R Packages as Collaboration Tools

Abstract: Data science teams often struggle with maintaining clean code libraries and sharing code between members to avoid duplicated efforts and rework. In addition, when team members leave an organization, institutional knowledge and coding skill is frequently lost unless documentation is diligent and substantial effort is committed to maintaining code repositories. This session will advocate for building internal R packages to combat these challenges.

R packages are excellent tools to manage important code and its documentation, creating sustainable, collaborative bodies of work. As an example of this in practice, the open source package uptasticsearch (developed at Uptake and available on CRAN) will be discussed.
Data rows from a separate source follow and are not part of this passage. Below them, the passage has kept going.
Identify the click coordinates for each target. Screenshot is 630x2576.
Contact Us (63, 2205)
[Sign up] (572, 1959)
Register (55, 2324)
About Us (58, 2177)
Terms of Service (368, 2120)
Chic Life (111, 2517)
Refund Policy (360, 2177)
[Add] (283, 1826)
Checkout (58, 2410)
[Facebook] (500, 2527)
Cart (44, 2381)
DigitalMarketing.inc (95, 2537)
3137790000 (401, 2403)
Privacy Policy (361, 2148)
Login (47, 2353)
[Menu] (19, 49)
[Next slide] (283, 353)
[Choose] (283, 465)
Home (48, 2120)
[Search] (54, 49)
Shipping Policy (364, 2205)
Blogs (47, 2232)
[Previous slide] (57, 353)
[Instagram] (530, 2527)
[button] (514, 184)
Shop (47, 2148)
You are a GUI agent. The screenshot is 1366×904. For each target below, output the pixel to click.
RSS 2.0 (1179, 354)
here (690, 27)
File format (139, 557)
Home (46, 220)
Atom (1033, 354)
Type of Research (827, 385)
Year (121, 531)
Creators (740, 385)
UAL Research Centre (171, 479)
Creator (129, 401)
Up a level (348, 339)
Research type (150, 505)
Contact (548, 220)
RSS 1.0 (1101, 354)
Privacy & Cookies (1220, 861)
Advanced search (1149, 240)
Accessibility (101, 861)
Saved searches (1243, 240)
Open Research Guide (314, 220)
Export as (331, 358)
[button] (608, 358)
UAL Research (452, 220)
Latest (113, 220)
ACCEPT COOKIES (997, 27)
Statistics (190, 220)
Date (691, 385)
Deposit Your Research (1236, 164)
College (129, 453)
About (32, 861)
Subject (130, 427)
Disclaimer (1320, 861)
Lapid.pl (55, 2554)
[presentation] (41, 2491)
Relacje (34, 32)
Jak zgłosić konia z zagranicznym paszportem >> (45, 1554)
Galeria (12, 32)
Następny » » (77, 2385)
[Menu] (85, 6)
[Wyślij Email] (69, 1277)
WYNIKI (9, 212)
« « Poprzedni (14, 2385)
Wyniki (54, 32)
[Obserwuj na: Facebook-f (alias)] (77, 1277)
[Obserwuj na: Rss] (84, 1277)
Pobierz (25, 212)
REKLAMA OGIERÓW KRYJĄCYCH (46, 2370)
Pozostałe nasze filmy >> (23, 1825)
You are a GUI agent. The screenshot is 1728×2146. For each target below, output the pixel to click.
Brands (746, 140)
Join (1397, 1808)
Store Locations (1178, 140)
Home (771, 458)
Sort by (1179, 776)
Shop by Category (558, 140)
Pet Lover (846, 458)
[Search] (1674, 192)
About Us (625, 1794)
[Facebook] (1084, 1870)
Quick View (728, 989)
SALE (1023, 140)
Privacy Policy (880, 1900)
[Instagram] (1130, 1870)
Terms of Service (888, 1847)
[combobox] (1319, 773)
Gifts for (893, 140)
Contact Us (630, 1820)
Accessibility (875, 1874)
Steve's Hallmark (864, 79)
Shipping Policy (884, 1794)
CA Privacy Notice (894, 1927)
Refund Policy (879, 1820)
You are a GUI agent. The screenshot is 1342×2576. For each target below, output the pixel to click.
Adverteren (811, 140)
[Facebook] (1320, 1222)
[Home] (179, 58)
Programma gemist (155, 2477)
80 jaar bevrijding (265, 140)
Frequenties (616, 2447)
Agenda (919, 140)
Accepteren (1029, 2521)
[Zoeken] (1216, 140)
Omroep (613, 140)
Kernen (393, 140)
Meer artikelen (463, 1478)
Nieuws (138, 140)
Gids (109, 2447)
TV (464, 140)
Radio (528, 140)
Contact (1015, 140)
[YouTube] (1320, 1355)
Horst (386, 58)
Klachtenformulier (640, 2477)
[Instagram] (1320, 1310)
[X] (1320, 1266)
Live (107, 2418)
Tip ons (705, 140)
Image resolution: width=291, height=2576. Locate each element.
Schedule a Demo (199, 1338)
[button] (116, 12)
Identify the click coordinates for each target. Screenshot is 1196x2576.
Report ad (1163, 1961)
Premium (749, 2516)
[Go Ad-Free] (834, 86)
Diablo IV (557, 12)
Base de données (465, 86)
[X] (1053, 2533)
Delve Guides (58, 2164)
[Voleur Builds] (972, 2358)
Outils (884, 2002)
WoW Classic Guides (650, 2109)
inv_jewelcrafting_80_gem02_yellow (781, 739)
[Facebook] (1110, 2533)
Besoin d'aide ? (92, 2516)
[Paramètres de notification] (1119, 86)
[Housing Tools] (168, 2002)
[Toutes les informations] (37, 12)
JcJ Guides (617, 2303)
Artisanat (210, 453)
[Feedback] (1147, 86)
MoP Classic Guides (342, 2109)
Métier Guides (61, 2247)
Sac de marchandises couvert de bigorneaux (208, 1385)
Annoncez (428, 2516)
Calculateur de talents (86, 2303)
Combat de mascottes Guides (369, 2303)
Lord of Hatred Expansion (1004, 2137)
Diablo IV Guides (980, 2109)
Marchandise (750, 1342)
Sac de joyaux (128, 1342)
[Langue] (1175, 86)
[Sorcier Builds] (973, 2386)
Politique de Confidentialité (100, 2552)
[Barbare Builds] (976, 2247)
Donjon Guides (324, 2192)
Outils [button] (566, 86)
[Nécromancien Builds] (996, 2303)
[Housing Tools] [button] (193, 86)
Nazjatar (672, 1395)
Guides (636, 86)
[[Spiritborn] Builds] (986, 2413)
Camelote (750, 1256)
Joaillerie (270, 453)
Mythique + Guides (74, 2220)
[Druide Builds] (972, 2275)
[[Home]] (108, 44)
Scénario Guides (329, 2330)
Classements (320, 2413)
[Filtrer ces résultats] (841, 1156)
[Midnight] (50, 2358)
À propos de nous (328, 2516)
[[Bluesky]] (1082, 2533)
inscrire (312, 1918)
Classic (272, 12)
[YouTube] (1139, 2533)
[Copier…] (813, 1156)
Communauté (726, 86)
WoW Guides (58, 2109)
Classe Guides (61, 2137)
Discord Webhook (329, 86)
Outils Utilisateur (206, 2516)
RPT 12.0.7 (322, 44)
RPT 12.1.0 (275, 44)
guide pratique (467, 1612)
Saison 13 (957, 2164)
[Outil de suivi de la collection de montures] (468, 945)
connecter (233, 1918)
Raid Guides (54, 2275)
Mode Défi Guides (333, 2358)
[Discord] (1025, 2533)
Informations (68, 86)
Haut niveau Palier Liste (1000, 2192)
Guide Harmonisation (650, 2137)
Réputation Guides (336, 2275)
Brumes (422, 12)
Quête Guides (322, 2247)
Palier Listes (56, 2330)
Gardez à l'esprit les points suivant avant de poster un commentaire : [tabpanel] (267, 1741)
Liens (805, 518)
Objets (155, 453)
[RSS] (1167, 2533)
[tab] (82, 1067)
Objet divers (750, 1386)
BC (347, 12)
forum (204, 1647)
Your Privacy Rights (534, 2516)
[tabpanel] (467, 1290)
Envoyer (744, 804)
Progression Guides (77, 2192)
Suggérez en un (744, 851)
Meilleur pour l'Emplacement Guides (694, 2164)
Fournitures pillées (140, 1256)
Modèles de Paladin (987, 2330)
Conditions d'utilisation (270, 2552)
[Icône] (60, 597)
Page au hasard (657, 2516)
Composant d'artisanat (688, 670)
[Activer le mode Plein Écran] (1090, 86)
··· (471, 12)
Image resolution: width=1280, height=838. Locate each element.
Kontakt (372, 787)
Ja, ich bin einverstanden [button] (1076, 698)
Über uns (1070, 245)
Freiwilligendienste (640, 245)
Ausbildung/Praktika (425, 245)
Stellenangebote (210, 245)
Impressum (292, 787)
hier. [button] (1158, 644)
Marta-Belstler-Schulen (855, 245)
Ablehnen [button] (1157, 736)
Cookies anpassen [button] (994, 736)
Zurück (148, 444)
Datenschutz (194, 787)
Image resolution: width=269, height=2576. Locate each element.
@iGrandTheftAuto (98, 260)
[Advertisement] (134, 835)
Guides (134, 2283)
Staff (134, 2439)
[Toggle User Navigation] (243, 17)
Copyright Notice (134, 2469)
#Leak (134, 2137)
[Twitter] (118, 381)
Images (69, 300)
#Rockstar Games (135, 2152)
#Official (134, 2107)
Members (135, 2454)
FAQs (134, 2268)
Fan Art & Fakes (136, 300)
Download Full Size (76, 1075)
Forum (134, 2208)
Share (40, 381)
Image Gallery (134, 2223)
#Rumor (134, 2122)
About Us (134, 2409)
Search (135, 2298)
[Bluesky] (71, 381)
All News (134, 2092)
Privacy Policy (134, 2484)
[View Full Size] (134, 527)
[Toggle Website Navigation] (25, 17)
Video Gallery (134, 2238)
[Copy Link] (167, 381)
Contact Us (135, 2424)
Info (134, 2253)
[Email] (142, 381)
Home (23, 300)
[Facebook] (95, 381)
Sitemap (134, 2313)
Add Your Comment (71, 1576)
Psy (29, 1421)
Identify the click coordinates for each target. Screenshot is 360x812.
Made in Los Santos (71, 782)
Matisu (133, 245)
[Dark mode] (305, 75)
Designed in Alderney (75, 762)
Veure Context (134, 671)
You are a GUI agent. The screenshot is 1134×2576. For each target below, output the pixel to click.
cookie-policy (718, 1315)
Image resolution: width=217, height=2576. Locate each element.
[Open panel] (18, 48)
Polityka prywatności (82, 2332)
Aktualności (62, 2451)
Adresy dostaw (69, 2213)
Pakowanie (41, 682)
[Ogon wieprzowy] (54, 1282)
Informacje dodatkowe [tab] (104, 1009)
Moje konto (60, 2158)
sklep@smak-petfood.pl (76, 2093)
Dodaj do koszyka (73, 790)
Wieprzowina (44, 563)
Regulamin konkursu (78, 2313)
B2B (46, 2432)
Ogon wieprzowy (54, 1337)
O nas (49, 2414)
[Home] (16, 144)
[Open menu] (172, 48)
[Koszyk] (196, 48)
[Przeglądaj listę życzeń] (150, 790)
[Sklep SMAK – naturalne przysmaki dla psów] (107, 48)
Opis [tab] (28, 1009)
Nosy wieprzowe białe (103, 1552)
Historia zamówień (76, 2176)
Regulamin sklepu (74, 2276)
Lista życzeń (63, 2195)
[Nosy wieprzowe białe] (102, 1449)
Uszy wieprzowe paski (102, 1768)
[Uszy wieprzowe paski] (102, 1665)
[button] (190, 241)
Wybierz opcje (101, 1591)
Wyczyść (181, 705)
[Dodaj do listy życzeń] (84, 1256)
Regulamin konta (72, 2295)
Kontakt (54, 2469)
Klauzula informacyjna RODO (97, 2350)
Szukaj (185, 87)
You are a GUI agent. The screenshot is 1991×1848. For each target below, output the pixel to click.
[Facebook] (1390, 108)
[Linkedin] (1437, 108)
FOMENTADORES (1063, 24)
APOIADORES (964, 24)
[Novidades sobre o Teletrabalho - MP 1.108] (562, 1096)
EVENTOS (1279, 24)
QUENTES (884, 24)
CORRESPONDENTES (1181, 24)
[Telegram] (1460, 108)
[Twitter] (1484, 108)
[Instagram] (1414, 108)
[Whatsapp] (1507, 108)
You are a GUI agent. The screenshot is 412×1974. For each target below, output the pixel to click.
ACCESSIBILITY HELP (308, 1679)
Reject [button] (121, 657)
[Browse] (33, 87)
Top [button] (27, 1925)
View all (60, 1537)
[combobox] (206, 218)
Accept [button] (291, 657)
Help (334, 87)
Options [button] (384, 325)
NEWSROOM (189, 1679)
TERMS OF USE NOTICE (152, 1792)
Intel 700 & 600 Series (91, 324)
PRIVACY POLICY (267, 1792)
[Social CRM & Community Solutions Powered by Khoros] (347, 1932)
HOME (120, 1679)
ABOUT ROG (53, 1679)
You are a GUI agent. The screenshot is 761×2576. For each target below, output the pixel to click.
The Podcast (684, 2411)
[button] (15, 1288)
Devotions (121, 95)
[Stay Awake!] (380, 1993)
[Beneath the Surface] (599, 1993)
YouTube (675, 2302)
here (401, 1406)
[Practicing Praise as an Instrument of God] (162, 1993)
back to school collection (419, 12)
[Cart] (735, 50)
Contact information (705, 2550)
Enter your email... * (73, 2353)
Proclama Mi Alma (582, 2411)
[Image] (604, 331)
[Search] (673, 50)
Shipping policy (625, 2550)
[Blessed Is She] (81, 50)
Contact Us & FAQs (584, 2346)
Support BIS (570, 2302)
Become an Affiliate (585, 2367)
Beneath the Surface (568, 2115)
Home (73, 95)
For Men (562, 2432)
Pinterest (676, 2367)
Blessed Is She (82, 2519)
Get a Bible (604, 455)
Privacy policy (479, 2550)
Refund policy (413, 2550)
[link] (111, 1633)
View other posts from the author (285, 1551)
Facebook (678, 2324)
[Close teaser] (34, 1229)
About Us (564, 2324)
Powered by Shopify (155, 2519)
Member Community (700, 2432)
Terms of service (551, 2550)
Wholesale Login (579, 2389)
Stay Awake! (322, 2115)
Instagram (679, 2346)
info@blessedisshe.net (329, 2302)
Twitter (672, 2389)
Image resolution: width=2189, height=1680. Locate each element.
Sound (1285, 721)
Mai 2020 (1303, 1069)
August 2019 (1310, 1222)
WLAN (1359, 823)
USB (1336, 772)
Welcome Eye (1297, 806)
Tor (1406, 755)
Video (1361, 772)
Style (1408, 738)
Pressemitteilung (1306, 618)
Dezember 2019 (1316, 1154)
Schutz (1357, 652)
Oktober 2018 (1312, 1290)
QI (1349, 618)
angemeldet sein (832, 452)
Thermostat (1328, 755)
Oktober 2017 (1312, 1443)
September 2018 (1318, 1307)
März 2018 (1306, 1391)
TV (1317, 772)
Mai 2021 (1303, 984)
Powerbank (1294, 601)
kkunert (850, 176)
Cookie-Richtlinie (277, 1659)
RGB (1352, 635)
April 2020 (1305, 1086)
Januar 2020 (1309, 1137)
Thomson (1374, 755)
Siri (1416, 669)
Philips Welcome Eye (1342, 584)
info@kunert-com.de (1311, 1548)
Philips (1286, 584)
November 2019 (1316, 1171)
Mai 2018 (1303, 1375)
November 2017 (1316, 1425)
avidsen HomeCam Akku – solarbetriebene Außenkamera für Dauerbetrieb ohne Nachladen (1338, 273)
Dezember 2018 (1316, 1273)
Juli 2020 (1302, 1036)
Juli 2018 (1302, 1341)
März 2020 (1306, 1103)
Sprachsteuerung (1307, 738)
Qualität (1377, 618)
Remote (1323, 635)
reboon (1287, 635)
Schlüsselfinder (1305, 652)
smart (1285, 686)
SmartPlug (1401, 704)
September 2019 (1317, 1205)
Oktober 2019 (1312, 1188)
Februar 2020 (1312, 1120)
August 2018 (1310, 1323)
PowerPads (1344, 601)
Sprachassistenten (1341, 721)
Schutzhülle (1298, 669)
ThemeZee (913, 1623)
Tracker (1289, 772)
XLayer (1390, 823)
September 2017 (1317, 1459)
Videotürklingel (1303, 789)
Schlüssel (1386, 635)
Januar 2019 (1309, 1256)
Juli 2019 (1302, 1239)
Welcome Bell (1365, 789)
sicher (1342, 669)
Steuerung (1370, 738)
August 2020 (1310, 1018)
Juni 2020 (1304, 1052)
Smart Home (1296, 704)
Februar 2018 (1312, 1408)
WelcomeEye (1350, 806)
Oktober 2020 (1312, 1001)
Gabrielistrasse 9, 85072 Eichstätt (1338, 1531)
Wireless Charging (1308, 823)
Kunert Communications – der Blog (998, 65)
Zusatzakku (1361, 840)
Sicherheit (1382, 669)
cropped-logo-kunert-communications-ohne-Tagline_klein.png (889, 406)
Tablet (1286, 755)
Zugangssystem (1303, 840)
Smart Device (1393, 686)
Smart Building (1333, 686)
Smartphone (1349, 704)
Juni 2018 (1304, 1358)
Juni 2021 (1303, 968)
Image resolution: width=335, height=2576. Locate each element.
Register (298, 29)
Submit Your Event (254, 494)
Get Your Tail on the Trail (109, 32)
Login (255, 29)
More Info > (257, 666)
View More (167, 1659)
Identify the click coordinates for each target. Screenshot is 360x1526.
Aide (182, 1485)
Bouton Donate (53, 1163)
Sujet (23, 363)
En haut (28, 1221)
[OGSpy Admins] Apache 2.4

This package began as a set of scripts owned by one team member and was developed into a package that allows the entire Uptake data science organization (and now the general public) to easily access ElasticSearch stored data.

Some of the elements covered in this session will include:
-Why it’s worth spending the time to build R packages for internal use instead of maintaining assorted discrete scripts
-Where to start with R package building, and how to design a package to be sustainable and collaborative
-Techniques for converting complicated scripts into modular functions for packaging
-The importance of quality documentation and how to create and maintain it
-Methods for making contributing and collaborating on packages welcoming and easy for all members of the team, not just the package creator

Attendees can expect to learn the essentials of building an R package out of existing scripts, including planning your R package and pulling scripts together thematically, a few ways for sharing R packages with internal audiences, and guidance for smooth collaboration on packages within teams.

Bringing software engineering best principles to data science workflows lets you spend less time managing code and more time doing science.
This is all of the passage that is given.